Site Reliability Engineering (SRE) at Google is an engineering discipline that combines software and systems engineering to build and run large-scale, massively distributed, fault-tolerant systems. As an SRE, you'll ensure Google's services have appropriate reliability and uptime while maintaining performance and capacity. The role involves creative engineering solutions to operations problems, with a focus on optimizing existing systems, building infrastructure, and automating operations work.
You'll be part of the Technical Infrastructure team, responsible for the architecture that powers Google's entire product portfolio. The role requires expertise in distributed systems, software development, and operational excellence. You'll work on designing, analyzing, and troubleshooting large-scale systems while providing technical leadership on projects.
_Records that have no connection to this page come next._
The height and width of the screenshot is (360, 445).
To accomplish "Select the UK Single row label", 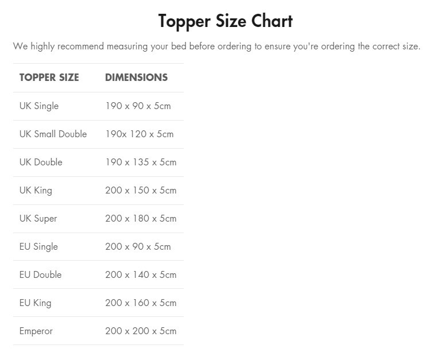I will 38,106.
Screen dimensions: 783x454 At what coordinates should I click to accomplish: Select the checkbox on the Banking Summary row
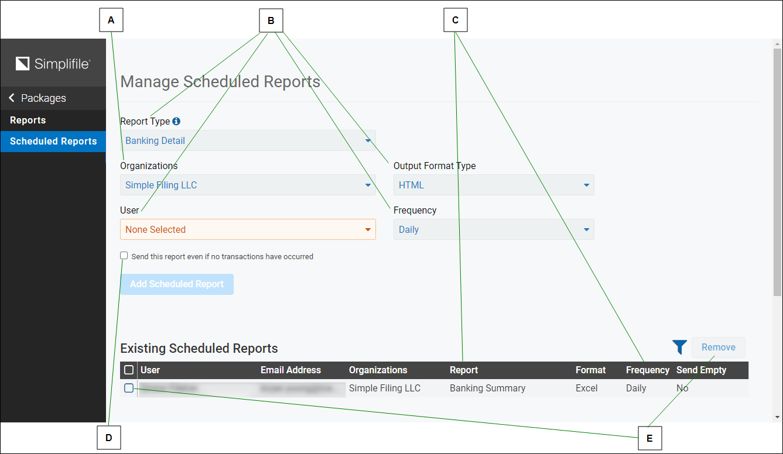tap(128, 387)
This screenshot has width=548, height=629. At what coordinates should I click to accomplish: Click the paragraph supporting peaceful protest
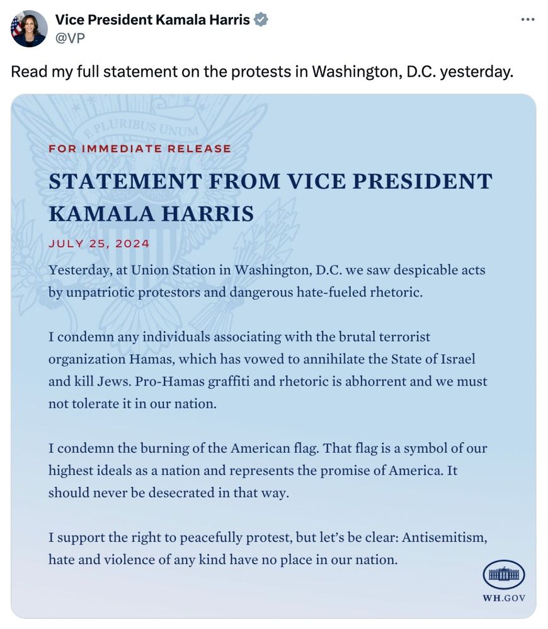268,548
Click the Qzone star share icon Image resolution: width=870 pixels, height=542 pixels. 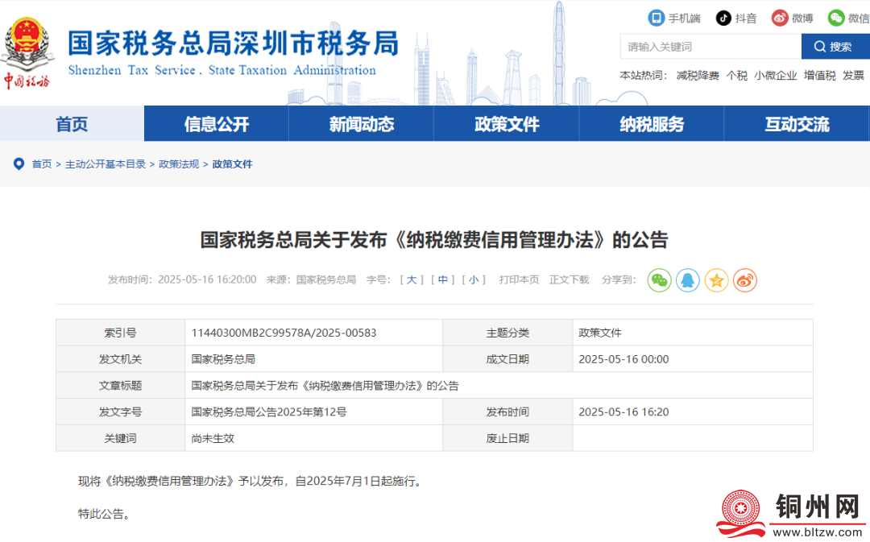(716, 280)
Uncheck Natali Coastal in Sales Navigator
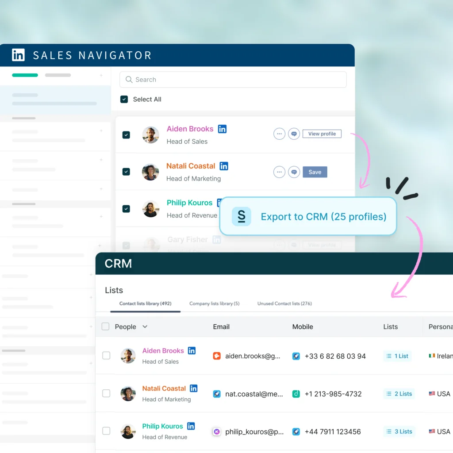 pyautogui.click(x=126, y=172)
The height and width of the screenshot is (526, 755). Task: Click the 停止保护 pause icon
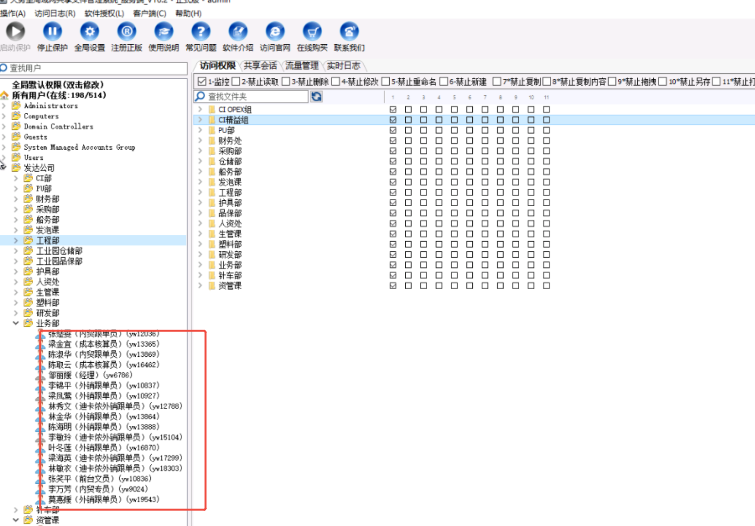tap(52, 32)
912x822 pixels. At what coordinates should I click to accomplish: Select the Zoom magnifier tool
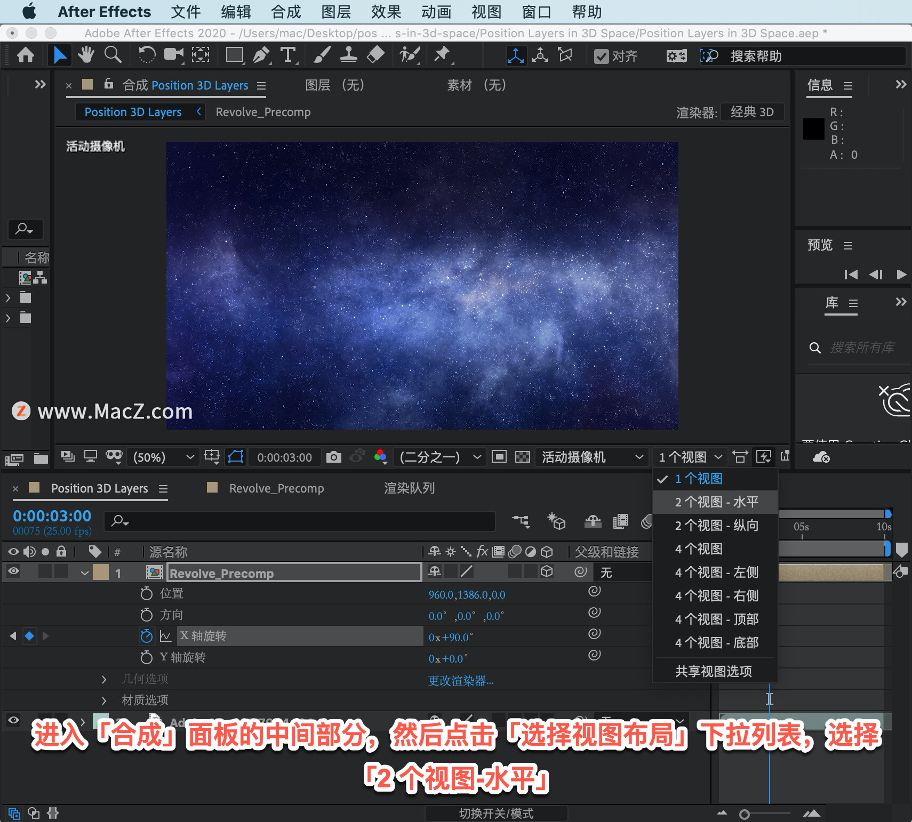(113, 55)
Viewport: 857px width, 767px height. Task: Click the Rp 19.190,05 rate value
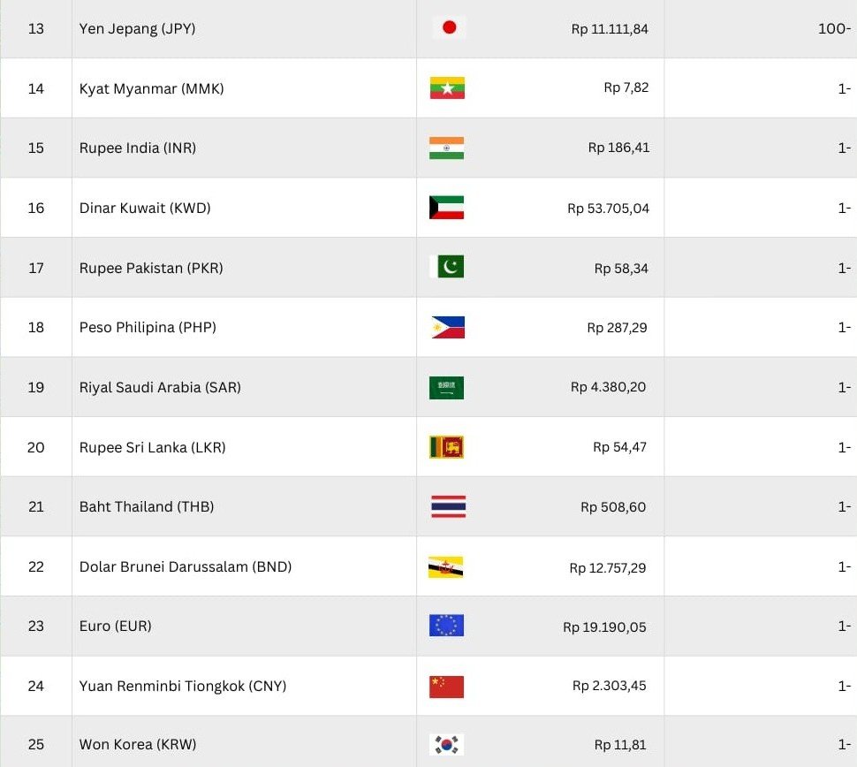click(604, 627)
The position offers competitive compensation ($166,000-$244,000 base salary plus bonus, equity, and benefits) and the opportunity to work with cutting-edge technology at massive scale. You'll join a culture that values diversity, intellectual curiosity, and problem-solving in a blame-free environment. The role provides both the autonomy to work on meaningful projects and the support/mentorship needed to grow professionally.
Key aspects of the role include system design consulting, capacity planning, launch reviews, monitoring system health, automation development, and incident response. You'll be responsible for the full service lifecycle, from inception and design through deployment and refinement. This is an opportunity to have a significant impact on the reliability and efficiency of Google's global infrastructure.